[Mesa-dev] [PATCH v3 10/25] panfrost: Make sure the BO is 'ready' when picked from the cache

Thu Sep 5 21:26:39 UTC 2019

On Thu, 5 Sep 2019 16:43:23 -0400
Alyssa Rosenzweig <alyssa at rosenzweig.io> wrote:

> > +bool
> > +panfrost_bo_wait(struct panfrost_bo *bo, int64_t timeout_ns)
> > +{
> > +        struct drm_panfrost_wait_bo req = {
> > +                .handle = bo->gem_handle,
> > +		.timeout_ns = timeout_ns,
> > +        };
> > +        int ret;
> > +
> > +        ret = drmIoctl(bo->screen->fd, DRM_IOCTL_PANFROST_WAIT_BO, &req);
> > +        if (ret != -1)
> > +                return true;
> > +
> > +        assert(errno == ETIMEDOUT || errno == EBUSY);
> > +        return false;
> > +}  
> 
> I would appreciate a comment explaining what the return value of this
> ioctl is. `ret != -1` and asserting an errno is... suspicious? Not
> wrong, to my knowledge, but hard to decipher without context.

Will document that.

> 
> > +        /* Before creating a BO, we first want to check the cache but without
> > +         * waiting for BO readiness (BOs in the cache can still be referenced
> > +         * by jobs that are not finished yet).
> > +         * If the cached allocation fails we fall back on fresh BO allocation,
> > +         * and if that fails too, we try one more time to allocate from the
> > +         * cache, but this time we accept to wait.
> >           */  
> 
> Conceptually:
> 
> We first try a ready BO from the cache. OK.
> 
> If that fails, there is no BO in the cache that is currently ready for
> use; by definition of BO readiness, this is because another concurrent
> job is using it. We then try to create a new BO. Suppose a given job
> uses an average of `b` BOs. Then for `j` concurrent jobs, assuming all
> of these allocations succeed, we have `j * b` BOs in the cache. This is
> an unfortunate bump in memory usage but necessary for pipelining.
> 
> If that allocation fails, by definition of memory allocation failures,
> we ran out of memory and cannot proceed with the allocation. Either:
> 
>  - The BO cache is responsible for this. In this case, continuing to use
>    the BO cache (even with the waits) will just dig us deeper into the
>    hole. Perhaps we should call bo_evict_all from userspace to handle
>    the memory pressure? Or does madvise render this irrelevant?

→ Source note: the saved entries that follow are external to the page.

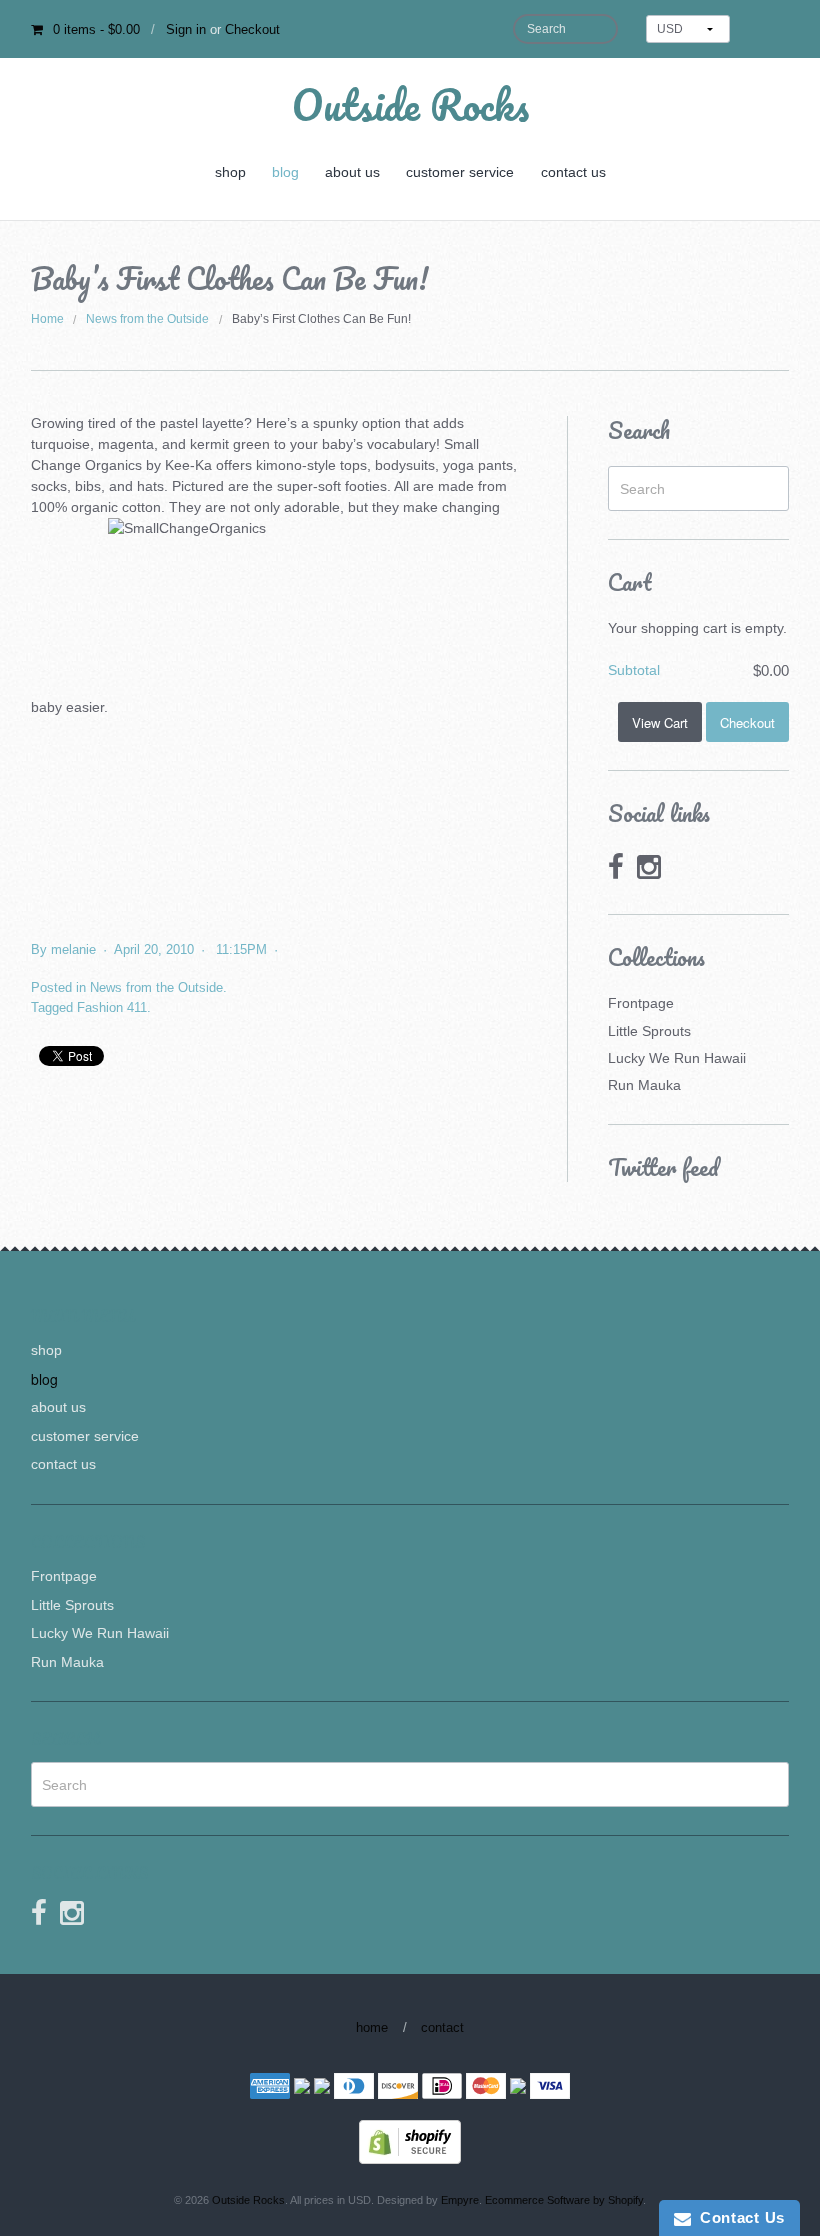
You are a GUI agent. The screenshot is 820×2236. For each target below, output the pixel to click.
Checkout (252, 29)
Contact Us (738, 2217)
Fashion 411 (112, 1007)
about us (352, 172)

Evict won't help here as memory will only be released after the jobs
are done using it. And madvise doesn't help either, for the same reason.

> 
>  - The BO cache is not responsible for this. In this case, we could
>    continue to use the BO cache, but then either:
> 
>    	- There is a BO we can wait for. Then waiting is okay.
> 	- There is not. Then that cache fetch fails and we kerplutz.
> 	  What now? If we need an allocation, cache or no cache, if the
> 	  kernel says no, no means no. What then?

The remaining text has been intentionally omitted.